GIVEN EXERCISE: Rewrite the listing from its first line through the line containing "Choose adapter (217, 1596)", both included and requests kept unchanged, multiplying each answer coordinate by 1.45 and rounding to the nearest whole number, with halves rounded up. Give only those lines.

--- Begin ---

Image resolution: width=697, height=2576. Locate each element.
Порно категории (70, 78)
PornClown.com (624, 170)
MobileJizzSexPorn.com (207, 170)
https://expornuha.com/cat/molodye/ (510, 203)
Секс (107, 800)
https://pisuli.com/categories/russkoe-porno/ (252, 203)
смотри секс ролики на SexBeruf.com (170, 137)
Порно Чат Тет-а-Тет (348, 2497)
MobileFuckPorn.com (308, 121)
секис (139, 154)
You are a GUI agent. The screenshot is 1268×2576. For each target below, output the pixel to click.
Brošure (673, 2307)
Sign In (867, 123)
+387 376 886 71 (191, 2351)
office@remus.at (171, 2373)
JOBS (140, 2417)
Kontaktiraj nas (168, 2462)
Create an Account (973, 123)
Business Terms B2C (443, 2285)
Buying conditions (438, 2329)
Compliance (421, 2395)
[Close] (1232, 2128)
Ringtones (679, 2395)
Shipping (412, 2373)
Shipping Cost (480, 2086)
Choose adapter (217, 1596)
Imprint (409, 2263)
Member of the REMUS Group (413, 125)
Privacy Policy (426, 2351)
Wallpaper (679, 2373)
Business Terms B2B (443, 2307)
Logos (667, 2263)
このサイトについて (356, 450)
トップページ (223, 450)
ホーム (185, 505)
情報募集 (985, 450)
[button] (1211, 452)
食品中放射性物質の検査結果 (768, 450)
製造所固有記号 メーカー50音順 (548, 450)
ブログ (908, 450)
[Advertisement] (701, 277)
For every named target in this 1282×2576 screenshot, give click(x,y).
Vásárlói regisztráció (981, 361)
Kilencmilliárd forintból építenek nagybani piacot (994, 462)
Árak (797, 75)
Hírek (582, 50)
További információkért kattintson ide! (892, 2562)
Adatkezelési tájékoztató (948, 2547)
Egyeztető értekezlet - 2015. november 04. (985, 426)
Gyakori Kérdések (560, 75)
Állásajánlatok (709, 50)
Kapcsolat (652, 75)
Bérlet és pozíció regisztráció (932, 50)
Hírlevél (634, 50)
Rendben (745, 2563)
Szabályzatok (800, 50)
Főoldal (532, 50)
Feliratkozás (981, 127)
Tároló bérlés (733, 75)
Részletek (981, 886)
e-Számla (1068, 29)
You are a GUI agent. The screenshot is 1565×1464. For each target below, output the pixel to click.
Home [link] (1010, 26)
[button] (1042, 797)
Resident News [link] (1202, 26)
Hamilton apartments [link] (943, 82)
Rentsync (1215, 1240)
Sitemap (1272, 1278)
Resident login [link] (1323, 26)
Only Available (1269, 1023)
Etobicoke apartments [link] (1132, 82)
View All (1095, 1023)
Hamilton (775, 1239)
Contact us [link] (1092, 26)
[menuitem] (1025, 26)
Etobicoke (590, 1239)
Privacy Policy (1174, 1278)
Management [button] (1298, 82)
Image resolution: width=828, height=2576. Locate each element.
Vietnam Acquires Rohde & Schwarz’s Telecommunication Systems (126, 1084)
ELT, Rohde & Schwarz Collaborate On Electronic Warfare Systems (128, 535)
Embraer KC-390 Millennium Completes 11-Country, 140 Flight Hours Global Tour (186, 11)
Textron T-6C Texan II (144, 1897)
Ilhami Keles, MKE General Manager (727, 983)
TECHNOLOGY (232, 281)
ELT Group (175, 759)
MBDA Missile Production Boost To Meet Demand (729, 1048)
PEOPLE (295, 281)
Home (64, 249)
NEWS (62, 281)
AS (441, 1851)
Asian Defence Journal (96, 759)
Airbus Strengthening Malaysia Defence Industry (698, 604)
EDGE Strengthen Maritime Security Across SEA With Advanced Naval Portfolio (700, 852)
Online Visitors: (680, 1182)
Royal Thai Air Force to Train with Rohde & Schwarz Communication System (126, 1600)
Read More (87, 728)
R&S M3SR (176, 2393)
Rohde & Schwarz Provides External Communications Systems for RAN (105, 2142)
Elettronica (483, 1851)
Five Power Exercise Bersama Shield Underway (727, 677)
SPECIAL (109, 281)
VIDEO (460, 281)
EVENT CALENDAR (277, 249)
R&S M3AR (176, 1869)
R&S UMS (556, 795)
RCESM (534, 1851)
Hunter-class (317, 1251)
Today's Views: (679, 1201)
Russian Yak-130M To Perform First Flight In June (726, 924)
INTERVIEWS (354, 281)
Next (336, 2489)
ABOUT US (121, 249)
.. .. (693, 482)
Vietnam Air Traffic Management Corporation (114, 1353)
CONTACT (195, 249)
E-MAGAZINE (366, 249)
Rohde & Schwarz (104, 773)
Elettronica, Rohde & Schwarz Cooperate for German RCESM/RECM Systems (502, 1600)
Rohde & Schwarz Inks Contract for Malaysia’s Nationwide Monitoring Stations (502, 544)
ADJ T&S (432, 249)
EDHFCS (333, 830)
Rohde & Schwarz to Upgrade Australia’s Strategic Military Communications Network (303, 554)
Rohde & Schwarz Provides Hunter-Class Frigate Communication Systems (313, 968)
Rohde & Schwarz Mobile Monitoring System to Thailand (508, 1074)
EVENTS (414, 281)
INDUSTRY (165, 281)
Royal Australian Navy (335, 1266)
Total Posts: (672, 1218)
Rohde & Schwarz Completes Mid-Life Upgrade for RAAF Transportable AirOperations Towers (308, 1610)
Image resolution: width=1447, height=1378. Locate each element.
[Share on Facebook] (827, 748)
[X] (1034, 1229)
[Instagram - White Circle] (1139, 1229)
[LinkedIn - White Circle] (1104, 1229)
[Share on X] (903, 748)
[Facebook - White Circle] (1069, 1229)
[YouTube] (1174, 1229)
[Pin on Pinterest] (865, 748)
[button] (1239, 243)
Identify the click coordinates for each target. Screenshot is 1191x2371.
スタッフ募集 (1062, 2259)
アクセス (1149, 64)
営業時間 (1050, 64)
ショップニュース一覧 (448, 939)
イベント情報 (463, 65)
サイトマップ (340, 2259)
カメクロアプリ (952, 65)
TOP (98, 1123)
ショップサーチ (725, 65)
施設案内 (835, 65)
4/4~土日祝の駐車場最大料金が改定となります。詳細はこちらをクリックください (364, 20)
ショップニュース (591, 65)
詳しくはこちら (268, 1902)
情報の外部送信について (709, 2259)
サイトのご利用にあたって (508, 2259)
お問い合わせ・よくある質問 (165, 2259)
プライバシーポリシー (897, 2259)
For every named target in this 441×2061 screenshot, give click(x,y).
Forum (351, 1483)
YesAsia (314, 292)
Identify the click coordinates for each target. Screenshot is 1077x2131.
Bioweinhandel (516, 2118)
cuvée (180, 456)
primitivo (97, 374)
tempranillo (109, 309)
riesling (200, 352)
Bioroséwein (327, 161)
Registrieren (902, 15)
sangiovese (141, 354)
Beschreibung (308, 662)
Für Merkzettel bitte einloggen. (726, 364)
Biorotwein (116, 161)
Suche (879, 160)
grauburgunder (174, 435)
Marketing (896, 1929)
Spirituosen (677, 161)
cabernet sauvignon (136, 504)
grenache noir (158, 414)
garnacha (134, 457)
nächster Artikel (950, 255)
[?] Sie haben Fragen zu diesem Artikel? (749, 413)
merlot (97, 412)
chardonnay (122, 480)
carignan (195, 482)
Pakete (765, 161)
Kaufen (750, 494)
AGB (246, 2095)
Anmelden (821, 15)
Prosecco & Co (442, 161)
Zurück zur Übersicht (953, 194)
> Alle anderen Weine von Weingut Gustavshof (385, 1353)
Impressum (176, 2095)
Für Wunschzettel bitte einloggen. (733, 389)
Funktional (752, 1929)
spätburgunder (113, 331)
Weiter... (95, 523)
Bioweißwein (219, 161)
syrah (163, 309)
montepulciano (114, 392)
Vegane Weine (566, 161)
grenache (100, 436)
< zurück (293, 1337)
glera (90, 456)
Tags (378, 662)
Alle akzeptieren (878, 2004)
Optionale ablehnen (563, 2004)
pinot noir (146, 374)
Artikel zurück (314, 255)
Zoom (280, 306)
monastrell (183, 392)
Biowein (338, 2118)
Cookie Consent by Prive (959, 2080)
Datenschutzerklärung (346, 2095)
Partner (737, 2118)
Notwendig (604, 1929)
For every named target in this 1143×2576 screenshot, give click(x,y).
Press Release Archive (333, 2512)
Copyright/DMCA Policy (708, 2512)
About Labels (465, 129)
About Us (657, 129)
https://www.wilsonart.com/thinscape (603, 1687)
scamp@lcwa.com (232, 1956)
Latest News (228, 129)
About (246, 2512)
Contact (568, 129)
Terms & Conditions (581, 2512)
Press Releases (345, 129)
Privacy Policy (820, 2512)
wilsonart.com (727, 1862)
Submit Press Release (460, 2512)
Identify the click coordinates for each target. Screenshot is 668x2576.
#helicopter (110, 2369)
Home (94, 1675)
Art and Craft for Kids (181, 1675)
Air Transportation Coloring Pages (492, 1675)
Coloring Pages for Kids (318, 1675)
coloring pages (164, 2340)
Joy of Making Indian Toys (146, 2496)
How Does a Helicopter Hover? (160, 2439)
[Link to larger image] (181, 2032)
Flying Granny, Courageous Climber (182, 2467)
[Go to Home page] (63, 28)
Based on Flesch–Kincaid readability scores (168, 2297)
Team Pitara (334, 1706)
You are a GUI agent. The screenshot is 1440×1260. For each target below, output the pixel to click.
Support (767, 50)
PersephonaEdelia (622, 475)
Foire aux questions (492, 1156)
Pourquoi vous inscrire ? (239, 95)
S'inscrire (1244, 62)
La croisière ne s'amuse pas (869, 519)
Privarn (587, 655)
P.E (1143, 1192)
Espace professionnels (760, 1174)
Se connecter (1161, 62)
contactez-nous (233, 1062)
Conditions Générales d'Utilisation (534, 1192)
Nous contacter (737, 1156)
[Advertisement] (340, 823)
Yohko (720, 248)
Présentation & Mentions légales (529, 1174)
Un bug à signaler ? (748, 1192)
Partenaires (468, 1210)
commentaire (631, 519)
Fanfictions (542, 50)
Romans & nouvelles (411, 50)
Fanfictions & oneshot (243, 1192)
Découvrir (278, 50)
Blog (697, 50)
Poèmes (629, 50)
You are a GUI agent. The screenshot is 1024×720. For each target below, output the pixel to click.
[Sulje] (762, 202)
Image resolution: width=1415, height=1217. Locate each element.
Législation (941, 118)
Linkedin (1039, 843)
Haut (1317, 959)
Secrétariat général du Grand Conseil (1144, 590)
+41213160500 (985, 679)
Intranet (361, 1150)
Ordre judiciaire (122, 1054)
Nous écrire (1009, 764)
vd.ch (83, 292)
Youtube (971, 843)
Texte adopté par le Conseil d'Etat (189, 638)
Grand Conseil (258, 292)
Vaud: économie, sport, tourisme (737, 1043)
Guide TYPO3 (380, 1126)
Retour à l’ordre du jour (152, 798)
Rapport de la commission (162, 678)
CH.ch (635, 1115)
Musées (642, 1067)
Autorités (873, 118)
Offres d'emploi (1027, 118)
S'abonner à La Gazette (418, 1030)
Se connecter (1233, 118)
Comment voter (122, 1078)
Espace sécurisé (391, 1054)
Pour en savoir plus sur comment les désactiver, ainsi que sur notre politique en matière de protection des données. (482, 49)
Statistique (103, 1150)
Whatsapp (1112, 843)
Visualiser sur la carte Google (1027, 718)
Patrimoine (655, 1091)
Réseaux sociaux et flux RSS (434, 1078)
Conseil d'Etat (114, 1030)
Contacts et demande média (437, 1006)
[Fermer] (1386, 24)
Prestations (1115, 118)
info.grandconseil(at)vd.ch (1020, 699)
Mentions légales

--- End ---

TASK RESPONSE:
Image resolution: width=697, height=2576. Locate each element.
Порно категории (102, 113)
PornClown.com (905, 247)
MobileJizzSexPorn.com (300, 247)
https://expornuha.com/cat/molodye/ (740, 294)
Секс (155, 1160)
https://pisuli.com/categories/russkoe-porno/ (365, 294)
смотри секс ролики на SexBeruf.com (247, 199)
Порно Чат Тет-а-Тет (505, 3621)
MobileFuckPorn.com (447, 175)
секис (202, 223)
You are a GUI agent. The screenshot is 1268×2576. For each target below, output the pixel to click.
Brošure (976, 3345)
Sign In (1257, 178)
+387 376 886 71 (277, 3409)
office@remus.at (248, 3441)
JOBS (203, 3505)
Kontaktiraj nas (244, 3570)
Create an Account (1411, 178)
Business Terms B2C (642, 3313)
Buying conditions (635, 3377)
Compliance (610, 3473)
[Close] (1786, 3086)
Ringtones (985, 3473)
Shipping (597, 3441)
Shipping Cost (696, 3025)
Choose adapter (315, 2314)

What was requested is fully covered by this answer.